Un repentino innalzamento della temperatura ha fatto sparire il permafrost. E’ successo in una grotta del Monte Canin sulle Alpi Giulie dove i ricercatori dell’Istituto scienze marine del Consiglio nazionale delle ricerche e dell’Università dell’Insubria hanno misurato il momento esatto della scomparsa del permagelo. Il risultato dello studio, pubblicato dal team di esperti sulla rivista Progress in Physical Geography: Earth and Environment, ci dice che la temperatura della roccia sotterranea nelle montagne sta cambiando molto rapidamente.

“Bisogna immaginare la roccia sotterranea come organizzata per strati. Lo strato più esterno ghiaccia d’inverno e scongela d’estate mentre lo strato più interno rimane sempre sotto lo zero: questo è il permafrost”, spiega Renato R. Colucci del Cnr Ismar. La scomparsa del sottozero perenne dalle rocce sotterranee ha un forte impatto sulla conservazione delle riserve idriche e sulla stabilità delle montagne.

E’ il settembre del 2014 che segna la svolta. In quel mese gli studiosi osservano, nella roccia sotterranea del Canin, monitorata da tre anni, una  trasformazione repentina. Un drastico cambiamento delle proprietà termiche dato dal fatto che la roccia ha ricevuto per un lungo periodo di tempo un calore superiore a quello abituale. Solo così si spiega la velocità del cambiamento, dato che, di solito, le rocce sotterranee sono molto resilienti e subiscono mutamenti molto più lenti. In quel settembre del 2014, nel giro di pochi giorni, il permafrost della grotta sul Canin passa sopra lo zero. Da allora la roccia ghiaccia d’inverno ma d’estate supera lo zero.
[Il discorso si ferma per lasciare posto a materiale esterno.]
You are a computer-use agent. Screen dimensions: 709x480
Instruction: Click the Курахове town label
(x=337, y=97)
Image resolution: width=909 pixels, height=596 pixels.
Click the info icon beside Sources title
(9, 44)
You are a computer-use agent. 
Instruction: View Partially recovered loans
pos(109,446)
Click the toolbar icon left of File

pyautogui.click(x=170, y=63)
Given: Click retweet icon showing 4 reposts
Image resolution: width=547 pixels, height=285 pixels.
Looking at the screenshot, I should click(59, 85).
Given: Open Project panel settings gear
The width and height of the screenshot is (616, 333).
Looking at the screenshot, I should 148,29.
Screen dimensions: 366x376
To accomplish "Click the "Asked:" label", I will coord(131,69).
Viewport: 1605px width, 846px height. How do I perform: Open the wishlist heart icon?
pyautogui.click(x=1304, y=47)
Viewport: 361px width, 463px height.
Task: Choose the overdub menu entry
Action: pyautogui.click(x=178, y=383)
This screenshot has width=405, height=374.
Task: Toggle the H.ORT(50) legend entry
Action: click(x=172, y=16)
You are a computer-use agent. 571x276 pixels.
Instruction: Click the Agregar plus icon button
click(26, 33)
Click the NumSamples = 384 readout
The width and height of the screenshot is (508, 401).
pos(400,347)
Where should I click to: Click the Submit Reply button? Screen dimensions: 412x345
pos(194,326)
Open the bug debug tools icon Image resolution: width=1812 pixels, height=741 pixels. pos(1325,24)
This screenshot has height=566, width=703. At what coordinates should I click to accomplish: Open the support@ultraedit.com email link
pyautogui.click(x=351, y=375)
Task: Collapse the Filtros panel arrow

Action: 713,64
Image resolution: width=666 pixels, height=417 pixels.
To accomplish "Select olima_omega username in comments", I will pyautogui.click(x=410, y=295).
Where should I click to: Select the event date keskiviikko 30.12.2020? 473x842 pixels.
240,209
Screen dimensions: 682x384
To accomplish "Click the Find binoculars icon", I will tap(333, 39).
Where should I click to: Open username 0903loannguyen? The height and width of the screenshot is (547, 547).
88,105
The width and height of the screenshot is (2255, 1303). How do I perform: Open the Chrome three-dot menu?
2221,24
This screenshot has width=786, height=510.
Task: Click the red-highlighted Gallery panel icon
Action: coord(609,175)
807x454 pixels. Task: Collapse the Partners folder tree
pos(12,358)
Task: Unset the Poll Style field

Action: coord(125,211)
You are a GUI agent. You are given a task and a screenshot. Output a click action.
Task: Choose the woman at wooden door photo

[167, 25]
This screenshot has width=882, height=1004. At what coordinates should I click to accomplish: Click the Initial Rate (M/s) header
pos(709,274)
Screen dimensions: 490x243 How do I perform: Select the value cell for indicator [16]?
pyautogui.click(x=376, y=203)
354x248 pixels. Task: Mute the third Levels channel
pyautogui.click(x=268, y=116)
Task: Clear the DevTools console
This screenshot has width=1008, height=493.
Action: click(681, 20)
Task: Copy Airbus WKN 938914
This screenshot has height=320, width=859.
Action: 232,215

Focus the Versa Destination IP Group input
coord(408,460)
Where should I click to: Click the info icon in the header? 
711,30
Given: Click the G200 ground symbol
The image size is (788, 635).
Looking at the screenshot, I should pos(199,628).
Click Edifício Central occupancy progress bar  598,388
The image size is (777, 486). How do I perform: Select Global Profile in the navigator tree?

La continua misurazione della temperatura della grotta in diversi punti, avvenuta per sette anni con particolari termometri, ha portato al risultato. “Questo aspetto ha importanti ripercussioni sulle riserve d’acqua sotterranea, stoccate sotto forma di ghiaccio permanente, che caratterizzano le aree carsiche di alta quota come ad esempio le Alpi Giulie, ma anche estese aree delle Alpi austriache o svizzere. La superficie topografica del ghiacciaio sotterraneo in questa grotta si è abbassata di mezzo metro nell’arco di soli quattro anni” spiega Colucci.

La scomparsa del permafrost si ripercuote a livello alpino perché lo strato di suolo solido congelato dà maggiore stabilità a versanti e pareti ad alta quota. Il suo scongelamento porta ad un potenziale aumento di frane e si ritiene che non sia casuale l’aumento di crolli di pareti rocciose registrato negli ultimi anni sulle Alpi Giulie. Un contraccolpo che si avvertirà anche sull’assetto idrico complessivo e sulla portata dei corsi d’acqua.